Taking cognizance of these concerns, Indo-Global Social Service Society (IGSSS), a civil society organization based in Delhi working with the homeless, has disassociated itself from UID Number project which was being undertaken under Mission Convergence in Delhi. Withdrawal of IGSSS that works in 21 states of the country merits the attention of all the states and civil society organisations especially those who are unwittingly involved in the UID Number enrollment process. In its withdrawal letter IGSSS said, “we will not be able to continue to do UID enrolment, as we discussed in the meeting of 10th May 2011.” It is clear that both Mission Convergence and UIDAI have been hiding these crucial facts. The letter reads, “IGSSS like many other leading civil society groups and individuals are opposed to conditional cash transfers and the UID will be used to dictate it.”Most manual workers of both organised and unorganised sector lose their finger prints. The project claimed to work for them but it is they who would get excluded. It is not the question of onetime cost being incurred but also of the recurring cost of the UID and NPR project that reveals its character which does not have any constitutional or rational basis.

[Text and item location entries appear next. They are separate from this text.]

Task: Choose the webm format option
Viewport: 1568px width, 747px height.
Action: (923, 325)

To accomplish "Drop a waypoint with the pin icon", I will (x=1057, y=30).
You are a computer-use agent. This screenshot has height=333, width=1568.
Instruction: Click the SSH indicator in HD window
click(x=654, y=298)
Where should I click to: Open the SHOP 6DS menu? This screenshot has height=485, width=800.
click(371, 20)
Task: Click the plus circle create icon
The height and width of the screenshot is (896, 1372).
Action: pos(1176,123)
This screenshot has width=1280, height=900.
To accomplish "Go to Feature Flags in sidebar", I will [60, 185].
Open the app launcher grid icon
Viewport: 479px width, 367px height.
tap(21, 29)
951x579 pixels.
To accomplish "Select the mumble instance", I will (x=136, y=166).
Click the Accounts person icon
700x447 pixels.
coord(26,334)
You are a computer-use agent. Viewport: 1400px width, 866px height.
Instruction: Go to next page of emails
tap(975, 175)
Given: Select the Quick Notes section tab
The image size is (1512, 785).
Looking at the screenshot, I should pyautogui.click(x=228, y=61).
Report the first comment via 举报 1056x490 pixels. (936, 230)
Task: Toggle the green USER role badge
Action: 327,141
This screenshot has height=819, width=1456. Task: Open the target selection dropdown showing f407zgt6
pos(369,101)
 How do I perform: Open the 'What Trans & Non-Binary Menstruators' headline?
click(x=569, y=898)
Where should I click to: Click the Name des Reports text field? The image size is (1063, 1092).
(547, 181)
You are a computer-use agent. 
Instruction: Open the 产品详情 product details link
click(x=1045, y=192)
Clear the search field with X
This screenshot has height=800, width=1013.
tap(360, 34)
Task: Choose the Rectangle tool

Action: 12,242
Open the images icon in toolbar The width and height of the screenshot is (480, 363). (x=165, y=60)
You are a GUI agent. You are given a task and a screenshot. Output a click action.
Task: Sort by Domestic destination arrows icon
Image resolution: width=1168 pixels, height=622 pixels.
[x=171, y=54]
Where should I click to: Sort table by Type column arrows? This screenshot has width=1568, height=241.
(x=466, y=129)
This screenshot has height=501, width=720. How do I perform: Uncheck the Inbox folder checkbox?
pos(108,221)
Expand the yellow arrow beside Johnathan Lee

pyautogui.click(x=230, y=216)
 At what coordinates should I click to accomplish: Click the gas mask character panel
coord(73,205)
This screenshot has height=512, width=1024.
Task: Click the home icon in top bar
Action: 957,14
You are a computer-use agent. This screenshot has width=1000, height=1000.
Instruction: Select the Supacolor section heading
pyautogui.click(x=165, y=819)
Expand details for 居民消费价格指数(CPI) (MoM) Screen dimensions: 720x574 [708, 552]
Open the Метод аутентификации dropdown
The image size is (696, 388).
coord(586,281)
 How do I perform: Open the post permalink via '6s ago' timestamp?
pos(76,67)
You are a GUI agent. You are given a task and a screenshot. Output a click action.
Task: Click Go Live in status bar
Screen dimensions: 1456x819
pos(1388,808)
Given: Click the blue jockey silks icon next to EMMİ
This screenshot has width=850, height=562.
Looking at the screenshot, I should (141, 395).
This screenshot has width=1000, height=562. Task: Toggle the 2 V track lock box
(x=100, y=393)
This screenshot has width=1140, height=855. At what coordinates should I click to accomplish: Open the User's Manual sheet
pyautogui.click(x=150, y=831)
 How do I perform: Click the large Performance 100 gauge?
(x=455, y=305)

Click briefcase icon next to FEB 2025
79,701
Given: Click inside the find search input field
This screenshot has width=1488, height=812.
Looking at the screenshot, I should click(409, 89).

A Round Table on the PSC Report and its implications for the Unique Identification (UID) project and for the Union Home Ministry's National Population Register (NPR) and the issuance of Multipurpose National Identity Cards (MNIC) was organised on January 10, 2012 at AN Sinha Institute of Social Studies (ANISS), Patna. It was organised jointly by A N Sinha Institute of Social Studies, Indian Social Action Forum (INSAF) and CFCL. This meeting was a follow up to the Round Table on Unique Identification (UID) project & Bihar Govt's role held on 3rd January, 2011, the National Seminar on Idea of Unique Identification (UID) Project held on February 21, 2011 held in the state capital. Several eminent intellectuals from various sections of society expressed their concerns about the effect of this project on the liberty of citizens and sovereignty of the country.
It emerged that journalists appear to have been compelled to accept biometric identification in the offices where they work. They have been made to accept it as a fait accompli. As a consequence they have not reported about violation of privacy rights due to biometric identification of citizens and residents of India under UID and NPR.